Yes impressive as it might sound, I can’t help but feel my personal achievement feels like a drop in the ocean. The world is small but sometimes I feel there are so many places to see in our brief moment on this earth. So how shall I spend my brief moment?! Before I even arrived at the last world wonder, I constantly found myself wanting to expand the “list” so I had the comfort of something to transition into….but what? Maybe the 911 UNESCO world heritage sites….! With such an expansive list, I would certainly be trying to complete that list until the day I die….is that really worth dying for?
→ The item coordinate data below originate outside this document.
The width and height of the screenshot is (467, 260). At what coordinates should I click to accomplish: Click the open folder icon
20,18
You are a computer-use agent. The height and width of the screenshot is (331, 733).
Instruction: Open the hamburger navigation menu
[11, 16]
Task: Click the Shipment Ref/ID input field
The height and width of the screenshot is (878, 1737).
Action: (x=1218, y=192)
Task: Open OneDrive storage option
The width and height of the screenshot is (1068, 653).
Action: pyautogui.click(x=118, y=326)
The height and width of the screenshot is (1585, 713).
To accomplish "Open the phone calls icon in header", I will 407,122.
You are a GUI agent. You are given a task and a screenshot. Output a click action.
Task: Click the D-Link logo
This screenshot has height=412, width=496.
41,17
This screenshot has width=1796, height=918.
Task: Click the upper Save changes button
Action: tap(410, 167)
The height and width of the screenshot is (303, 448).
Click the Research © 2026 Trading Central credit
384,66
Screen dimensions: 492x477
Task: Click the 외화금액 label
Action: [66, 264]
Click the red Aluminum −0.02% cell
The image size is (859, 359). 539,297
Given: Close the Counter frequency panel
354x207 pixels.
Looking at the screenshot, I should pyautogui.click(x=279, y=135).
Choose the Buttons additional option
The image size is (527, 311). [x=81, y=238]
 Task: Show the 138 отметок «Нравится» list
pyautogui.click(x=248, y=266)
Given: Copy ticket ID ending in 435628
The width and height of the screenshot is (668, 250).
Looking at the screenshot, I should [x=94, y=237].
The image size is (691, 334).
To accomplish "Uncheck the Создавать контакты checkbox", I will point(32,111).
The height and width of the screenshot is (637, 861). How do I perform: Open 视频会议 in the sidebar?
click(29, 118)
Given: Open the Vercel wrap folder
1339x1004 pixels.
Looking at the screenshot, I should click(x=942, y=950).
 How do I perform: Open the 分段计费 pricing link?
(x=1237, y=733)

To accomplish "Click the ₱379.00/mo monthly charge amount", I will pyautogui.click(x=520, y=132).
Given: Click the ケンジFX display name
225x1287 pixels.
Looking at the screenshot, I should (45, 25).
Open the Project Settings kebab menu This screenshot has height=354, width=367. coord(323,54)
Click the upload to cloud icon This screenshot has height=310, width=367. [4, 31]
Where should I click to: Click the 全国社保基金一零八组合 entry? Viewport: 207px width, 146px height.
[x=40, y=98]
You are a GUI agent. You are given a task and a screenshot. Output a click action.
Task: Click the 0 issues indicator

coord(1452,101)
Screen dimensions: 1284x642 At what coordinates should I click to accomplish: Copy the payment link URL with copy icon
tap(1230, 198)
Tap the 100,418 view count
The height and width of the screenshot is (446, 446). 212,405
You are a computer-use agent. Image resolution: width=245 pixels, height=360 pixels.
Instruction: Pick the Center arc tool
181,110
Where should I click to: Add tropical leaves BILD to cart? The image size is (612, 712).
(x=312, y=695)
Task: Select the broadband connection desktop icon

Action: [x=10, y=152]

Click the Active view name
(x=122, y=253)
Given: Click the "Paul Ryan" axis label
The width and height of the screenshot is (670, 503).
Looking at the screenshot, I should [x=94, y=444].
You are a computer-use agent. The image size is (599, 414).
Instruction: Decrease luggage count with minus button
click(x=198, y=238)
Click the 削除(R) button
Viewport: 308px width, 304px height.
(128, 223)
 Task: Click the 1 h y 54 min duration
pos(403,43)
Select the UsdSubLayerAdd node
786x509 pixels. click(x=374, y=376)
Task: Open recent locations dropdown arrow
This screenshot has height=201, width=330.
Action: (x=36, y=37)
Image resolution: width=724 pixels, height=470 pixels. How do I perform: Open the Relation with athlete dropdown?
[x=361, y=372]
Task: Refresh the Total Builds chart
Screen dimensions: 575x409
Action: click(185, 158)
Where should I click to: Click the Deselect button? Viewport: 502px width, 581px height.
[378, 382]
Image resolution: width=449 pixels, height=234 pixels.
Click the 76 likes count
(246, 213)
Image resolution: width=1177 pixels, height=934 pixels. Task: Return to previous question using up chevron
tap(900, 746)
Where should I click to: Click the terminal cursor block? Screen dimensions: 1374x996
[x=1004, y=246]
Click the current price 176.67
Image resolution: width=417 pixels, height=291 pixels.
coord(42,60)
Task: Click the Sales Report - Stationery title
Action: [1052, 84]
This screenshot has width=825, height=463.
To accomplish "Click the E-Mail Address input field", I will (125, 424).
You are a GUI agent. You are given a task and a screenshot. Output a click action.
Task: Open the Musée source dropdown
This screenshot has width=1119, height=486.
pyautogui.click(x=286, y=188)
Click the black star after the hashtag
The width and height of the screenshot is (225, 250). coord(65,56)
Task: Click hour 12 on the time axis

It begs the question as to why I need a list in the first place. Sometimes I struggle with myself to live my life by lists. As I tick places off one by one, it feels like I’m formalising my passion of travelling and inadvertently strangling the romance of just being there and engrossing yourself in that moment.
Travelling should be anything but formulaic; it should be about the moments like riding the back of a pickup under a starry night in the middle of a Arabian desert, holding on tightly to scooter as it a swerves in the back roads somewhere in rural Vietnam or waiting to jump out of a stuttering biplane as it circles above Rio…… but most importantly smiling as you look over to your friend/companion/partner at the situation you got yourselves into! These are my true travel wonders. A moment I strive for every time I mechanically squeeze myself on that packed commuter train at 8:38am.
I want to travel for the sake of travelling not for the sake of my own self imposed bureaucracy… And to that end I will start hoarding these travel wonders in my memory, in my world….That surely is worth dying for.